#### Task goal:
An exact reproduction of all the entries is the expected answer.
(Extracted records Opens)
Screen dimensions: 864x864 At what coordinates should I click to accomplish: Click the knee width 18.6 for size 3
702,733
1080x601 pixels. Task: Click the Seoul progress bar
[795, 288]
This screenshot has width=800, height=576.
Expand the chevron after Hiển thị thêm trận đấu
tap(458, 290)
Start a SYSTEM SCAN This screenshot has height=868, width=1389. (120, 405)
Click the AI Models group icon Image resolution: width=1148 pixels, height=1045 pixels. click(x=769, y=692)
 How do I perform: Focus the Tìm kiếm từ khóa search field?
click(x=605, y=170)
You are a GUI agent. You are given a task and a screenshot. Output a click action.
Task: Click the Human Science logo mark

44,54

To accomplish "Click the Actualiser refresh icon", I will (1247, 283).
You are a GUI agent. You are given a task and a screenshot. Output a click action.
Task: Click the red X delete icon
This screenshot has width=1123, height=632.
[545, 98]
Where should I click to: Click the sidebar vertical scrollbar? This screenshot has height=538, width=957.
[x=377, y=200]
(Extracted records Closes)
#### Your solution:
Screen dimensions: 864x864 At what coordinates should I click to accomplish: Click the knee width 18.6 for size 3
702,733
1080x601 pixels. Task: Click the Seoul progress bar
[795, 288]
This screenshot has width=800, height=576.
Expand the chevron after Hiển thị thêm trận đấu
tap(458, 290)
Start a SYSTEM SCAN This screenshot has height=868, width=1389. (120, 405)
Click the AI Models group icon Image resolution: width=1148 pixels, height=1045 pixels. click(x=769, y=692)
 How do I perform: Focus the Tìm kiếm từ khóa search field?
click(x=605, y=170)
You are a GUI agent. You are given a task and a screenshot. Output a click action.
Task: Click the Human Science logo mark

44,54

To accomplish "Click the Actualiser refresh icon", I will (1247, 283).
You are a GUI agent. You are given a task and a screenshot. Output a click action.
Task: Click the red X delete icon
This screenshot has width=1123, height=632.
[545, 98]
Where should I click to: Click the sidebar vertical scrollbar? This screenshot has height=538, width=957.
[x=377, y=200]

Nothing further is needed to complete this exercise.